Appena l’altro giorno si diceva che il gioco sarebbe stato nelle mani degli spioni e non del Parlamento. E tuttavia chi poteva attendersi che le minacciose intenzioni di Pollari sarebbero venute allo scoperto, con tanta fretta, nell’allusiva forma del ricatto? L’iniziativa dell’amatissimo spione non è altro. E’ un chiassoso ricatto che ha il pregio, per così dire, di rendere chiara e concreta qualche circostanza, anche a chi per convenienza o spensieratezza o arroganza finora l’ha negata.

L’"agglomerato oscuro", legale e clandestino, nato nella connessione abusiva dello spionaggio militare (Sismi) con diverse branche dell’investigazione della Guardia di Finanza (soprattutto l’intelligence business) in raccordo con la Security di grandi aziende come Telecom e il sostegno di agenzie d’investigazione private che lavorano in outsourcing, si è "autonomizzato". Lavora per sé, secondo un proprio autoreferenziale interesse e non più, come nel passato, al servizio di questo o quell’utile politico, di questa o quella consorteria politica. La scandalosa deformità s’era già avvistata.

Si immaginava però che il ritorno sul "mercato della politica" dell’"agglomerato" con la sua massa critica di potenziali ricatti si sarebbe consumato, come di consueto, in quei sotterranei dove le fragili "power élite" italiane si proteggono, si rafforzano, si difendono, si accordano. L’eterogenesi dei fini ha rotto lo schema. Lo scontro Visco/Speciale ha costretto il governo di centro-sinistra a dubitare del patto di non-aggressione tacitamente sottoscritto con il network spionistico.

Il Consiglio superiore della magistratura, con il documento approvato con discrezione dal capo dello Stato, ha spinto il confine ancora più in là mettendo sotto gli occhi della società politica una minaccia per un democrazia ben regolata. Il ceto politico non ha potuto lasciar cadere, come d’abitudine, la questione e - pur nella diversità degli strumenti da usare - è stato costretto a impegnarsi a fare verità e chiarezza. Pollari, come ieri il fido Roberto Speciale, ha cominciato a vedere davanti a sé un tritacarne e la catastrofe.

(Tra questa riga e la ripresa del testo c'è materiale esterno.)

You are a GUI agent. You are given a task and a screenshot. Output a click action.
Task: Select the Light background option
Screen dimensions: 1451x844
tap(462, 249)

Se Speciale ha pensato di salvarsi sollevando un’inchiesta giudiziaria e quindi "giudiziarizzando" il conflitto con il governo, Pollari è stato costretto a venire allo scoperto abbandonando il "sotterraneo" dove si trova più a suo agio. Imputato a Milano e indagato a Roma, è stato costretto a "politicizzare" la sua avventura e il suo destino. Sollecita così, per i canali politici che ancora gli restano, la nascita di una commissione d’inchiesta che gli permette o di far saltare il tavolo o di ridurre al silenzio i suoi critici di oggi (e magari amici di ieri).

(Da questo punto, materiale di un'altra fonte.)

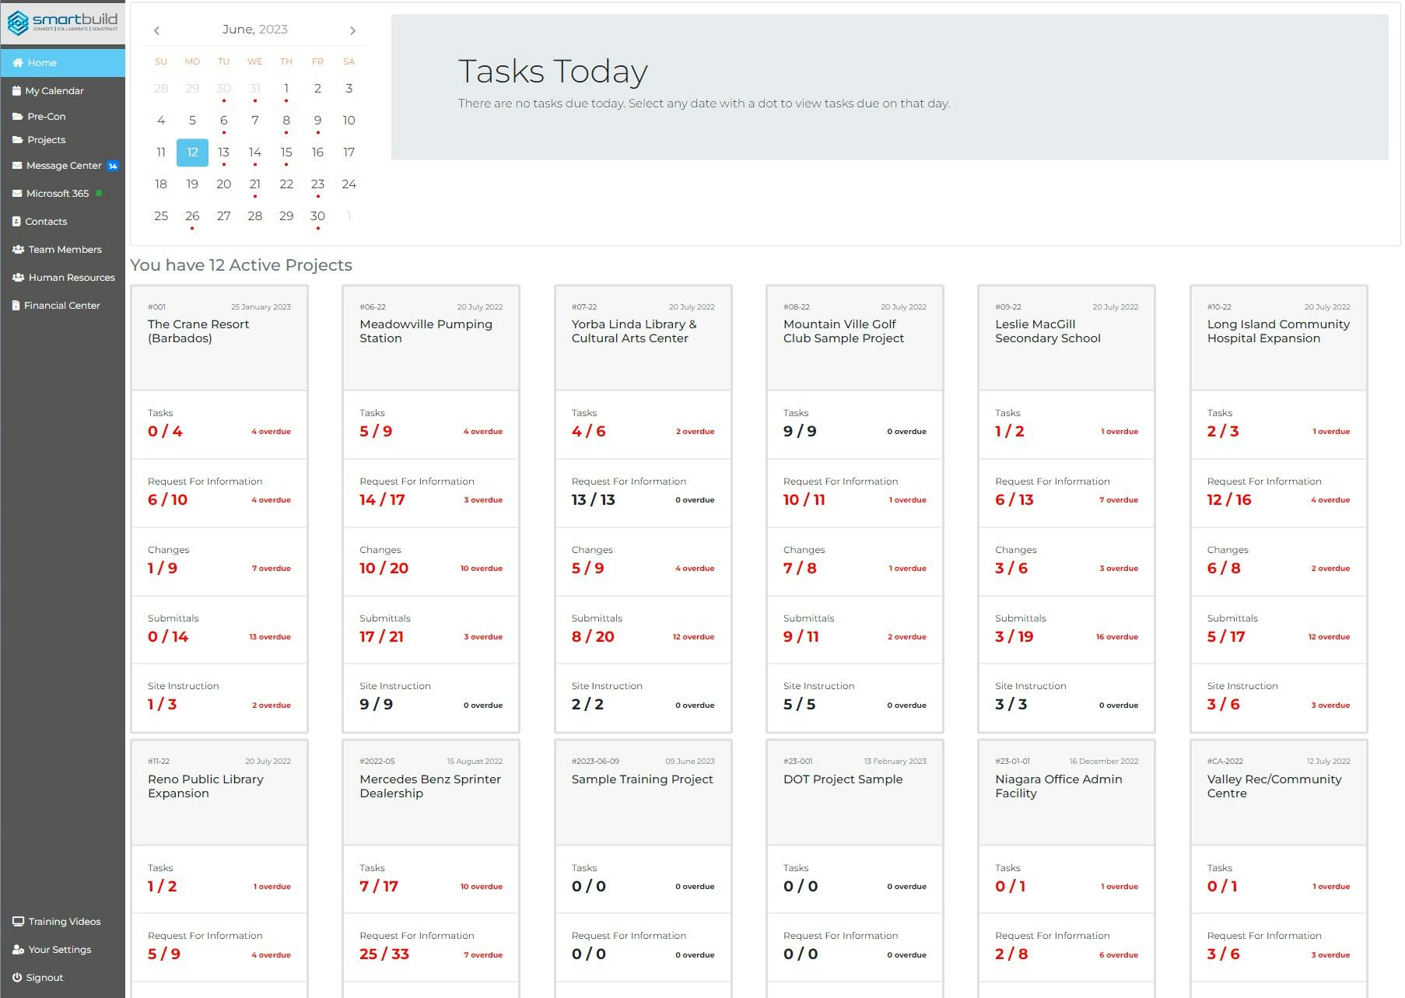Open The Crane Resort (Barbados) project
The image size is (1405, 998).
(x=198, y=331)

Ora è evidente che il ricatto dello spione non può essere accettato. Deve essere accettata la sua disponibilità a testimoniare. Nicolò Pollari dica quel che sa, ma non gli sia consentito di farlo a ruota libera, senza alcuna regola, in un rapporto diretto con l’emotività dell’opinione pubblica, lontano da una pratica che sappia accertare fatti e responsabilità prima di giungere a un qualsiasi esito. Ci sono tre sedi in cui Pollari può liberare la sua ansia di verità (si fa per dire). Il Palazzo di Giustizia di Milano, dove è imputato per il sequestro di un cittadino egiziano. La procura di Roma che lo indaga per l’ufficio di disinformazione e dossieraggio di via Nazionale.

Dinanzi all’autorità giudiziaria Pollari (come chiede) può liberarsi del segreto di Stato senza alcuna autorizzazione governativa, perché la Costituzione privilegia il diritto di difesa dell’imputato rispetto al segreto di Stato. Pollari può farlo dunque da subito. Lo faccia. C’è una terza sede, politica, istituzionale. E’ il comitato parlamentare di controllo sui servizi segreti. Chieda di essere ascoltato. Non c’è dubbio che lo ascolteranno di buon grado e con i tempi adeguati. In quel contesto, e con le opportune norme di riservatezza, le sue parole possono essere tenute nel giusto conto, analizzate, verificate.

Il Copaco ha strumenti d’indagine limitati? Non ci vuole molto per rafforzarli (se il Parlamento vuole), ma per intanto il comitato ha competenza e la memoria (si vedrà se la voglia) per discernere, nel racconto di Pollari, il grano da loglio anche con il contributo della documentazione che saprà offrire l’ammiraglio Bruno Franciforte, oggi a capo del Sismi. Sempre che Pollari non si sia portato dietro l’archivio. Addirittura dagli anni Ottanta ad oggi.